Benim için böyle bir mesele yoktur. Efendiler, para vardır veya yoktur, ister olsun ister olmasın, ordu vardır ve olacaktır. Bu noktada bir hatıramı da ihya edeyim. Ben ilk defa bu işe başladığım zaman, en akil ve mütefekkir yaşıyan bir takım zevat bana sordular. " Paranız varmıdır ? Silahınız varmıdır ? Yoktur, dedim. O zaman "Ohalde ne yapacaksınız?" dediler. " para olacak; ordu olacak ve bu millet istiklalini kurtaracaktır!" dedim . Görüyorsunuz ki, hepsi oldu ve olacaktır."

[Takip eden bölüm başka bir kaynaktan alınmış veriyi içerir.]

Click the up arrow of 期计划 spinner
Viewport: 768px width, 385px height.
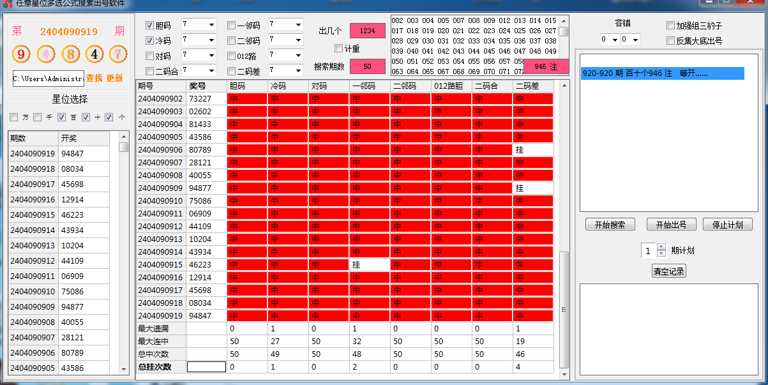click(661, 247)
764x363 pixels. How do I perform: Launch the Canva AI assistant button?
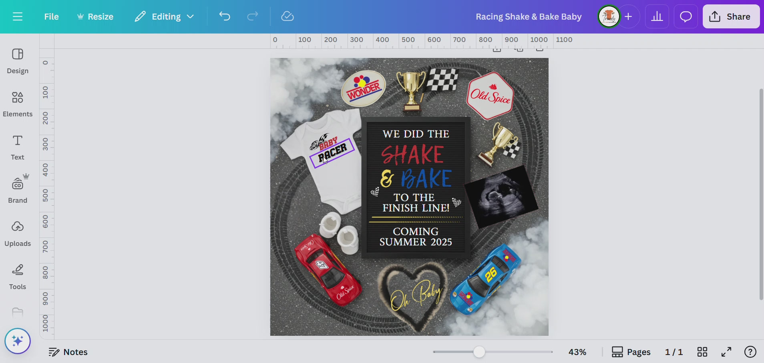[18, 341]
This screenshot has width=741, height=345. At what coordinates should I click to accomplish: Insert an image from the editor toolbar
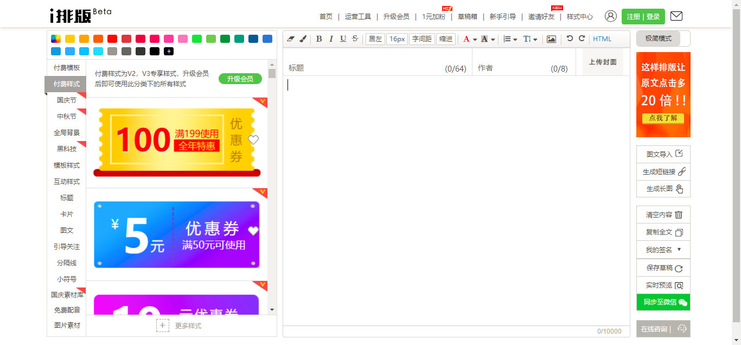[x=551, y=39]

Görüldüğü gibi, Atatürk'ün tarih yorumunda, yorumlayıcının iradesi de tarihin oluşumuna katılmaktadır. Atatürk, haklı bir amacın, kaynaklarla orantılı olamıyacak kadar büyük bir irade gücü yaratacağını, diğer bir deyişle sibernetiğin "sinerji" ilkesinin bilincine varmış bir düşünürdür. O'nun, tarihe , "İradeye karşı irade" yaklaşımı, Hegel'in "tez-karşı tez" yaklaşımını gerçekten ayakları üztüne oturtmakta ve Karl marx'ın sınıfsal diyalaktiğinin açıklama gücünü çok aşmaktadır.

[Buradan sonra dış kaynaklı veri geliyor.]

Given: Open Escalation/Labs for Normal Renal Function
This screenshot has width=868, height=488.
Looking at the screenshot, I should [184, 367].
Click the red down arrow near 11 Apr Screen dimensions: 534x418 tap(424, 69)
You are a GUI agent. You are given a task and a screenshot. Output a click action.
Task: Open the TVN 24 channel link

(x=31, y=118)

Marksist diyalektikle Katolik Papalarının, imparatorları afaroz ederek sıfıra indirgemek gücü, Cengiz önderliğindeki Moğol ordularının tarihin akışını değiştirme gücü, Hz Muhammedin getirdiği vizyon ve coşku ile donanımsız Arab ordularının çağının süper devletleri Bizans ve Pers İmaparatorluklarını dize getirebilmesi açıklanamazken, Atatürkçü diyalektikle açıklanabilmektedir. "İrade" kavramı; "ekonomik, politik, entellektüel, psikolojik bütün tarihi güçlerin belirli bir amaca yönelik sinerjik bir bileşimini yansıtmaktadır. Türk milletinin Atatürk'ün hayalleri çerçevesinde bir devrim meydana getirmesinin sınıfsal diyalektik uzak veya yakın bir ilişkisi olmadığı ortadadır. Atatürk devrimi yalnızca bir sosyal devrim değil, aynı zamanda Türk insanının, insanca varoluş konusunda anlayışını yücelten bir epistemolojik devrim'dir.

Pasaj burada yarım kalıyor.